Although several commercial kits were available to detect the SARS-CoV-2 antibody and are currently used in hospital and clinical laboratories, the antigens tested derived from the ancestral strain because tests were developed before the SARS-CoV-2 variants emerged [4]. Furthermore, surrogate virus neutralization (sVNT) is widely performed to determine the ability to neutralize antibodies to block the interaction between the receptor-binding domain (RBD) and human ACE2 receptors [5]. Several studies have shown that the commercial binding antibody assay and sVNT are well correlated with the gold standard results of the neutralization method against the ancestral strain [6,7,8]. Due to the spread of SARS-CoV-2 omicron variants, concerns have been raised as to whether preexisting immunity is sufficient to prevent omicron infection. However, the relationship between the anti-RBD IgG against wild-type and live virus neutralization assay against omicron has been limited.

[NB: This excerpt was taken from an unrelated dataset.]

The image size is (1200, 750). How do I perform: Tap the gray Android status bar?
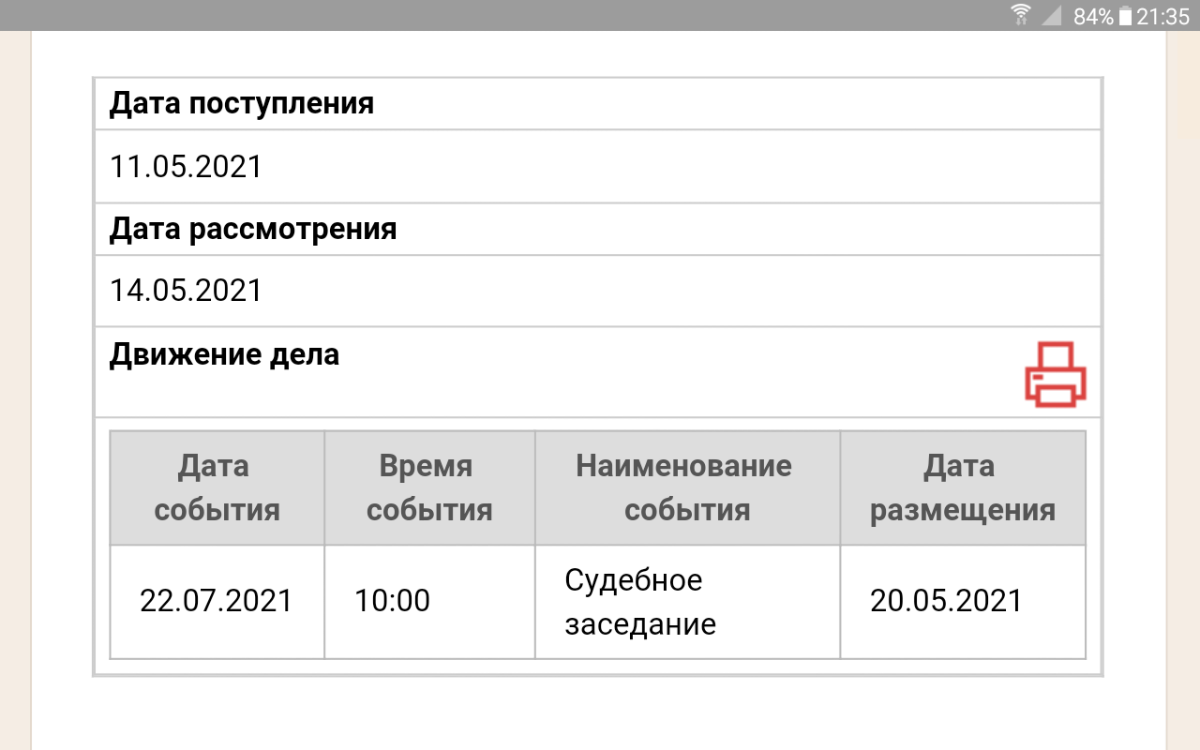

In this study, we applied non-linear regression analysis to predict the level of anti-RBD IgG and sVNT related to the detectable level of FRNT50 titers against omicron variants, including the BA.1 and BA.2 subvariants, in serum collected from individuals after receiving the COVID-19 booster (third-dose) vaccination.
2. Materials and Methods
2.1. Participants and Ethical Considerations
Our study recruited 310 sera samples from individuals after receiving the booster (third-dose) COVID-19 vaccination from previous studies [9,10]. There were two primed cohorts for analysis. The first cohort was primed with two doses of AZD1222 and boosted with AZD1222, BNT162b2, 50 µg of mRNA-1273 or 100 µg of mRNA-1273 6 months after the first vaccination. The second cohort was primed with heterologous CoronaVac/AZD1222 and boosted with AZD1222, BNT162b2, and 100 µg mRNA-1273 approximately 4–5 months after the initial vaccination. The enrollment period was between November 2021 and January 2022. Blood samples were collected at day 0 and at day 28 in all vaccine regimens, while blood samples at day 90 post-booster were collected only from individuals boosted with BNT162b2 or 50 µg or 100 µg of mRNA-1273 following two doses of AZD1222. This study was performed following the Declaration of Helsinki and Good Clinical Practice principles. The study protocol was reviewed and approved by the Institutional Review Board of the Faculty of Medicine of Chulalongkorn University (IRB numbers 871/64 and 690/64). All participants signed a written consent form before being enrolled.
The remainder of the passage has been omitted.